The inaugural Zeroday Cloud hacking competition in London has awarded security researchers a total of $320,000 for uncovering and demonstrating critical zero-day vulnerabilities in core cloud infrastructure components. Hosted by Wiz Research in partnership with major cloud providers like AWS, Microsoft, and Google, the event focused on identifying exploits in widely used database and container technologies.
Researchers achieved an 85% success rate across 13 hacking sessions, revealing 11 previously unknown flaws. The first day saw $200,000 awarded for exploits targeting Redis, PostgreSQL, Grafana, and the Linux kernel. On the second day, an additional $120,000 was granted for further compromises of Redis, PostgreSQL, and MariaDB. A particularly significant find was a container escape vulnerability in the Linux kernel, which could break the isolation between cloud tenants.

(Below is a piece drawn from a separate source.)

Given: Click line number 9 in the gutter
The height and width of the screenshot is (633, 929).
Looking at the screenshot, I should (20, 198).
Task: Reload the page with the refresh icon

While successful in database and kernel targets, attempts to exploit AI inference platforms like vLLM and Ollama were unsuccessful. Team Xint Code emerged as the overall champion, earning $90,000 for three separate exploits. Despite the substantial payout, the total awarded represents only a small portion of the event's $4.5 million potential prize pool, as many other critical categories—including Kubernetes, Docker, and major web servers—remained unexploited.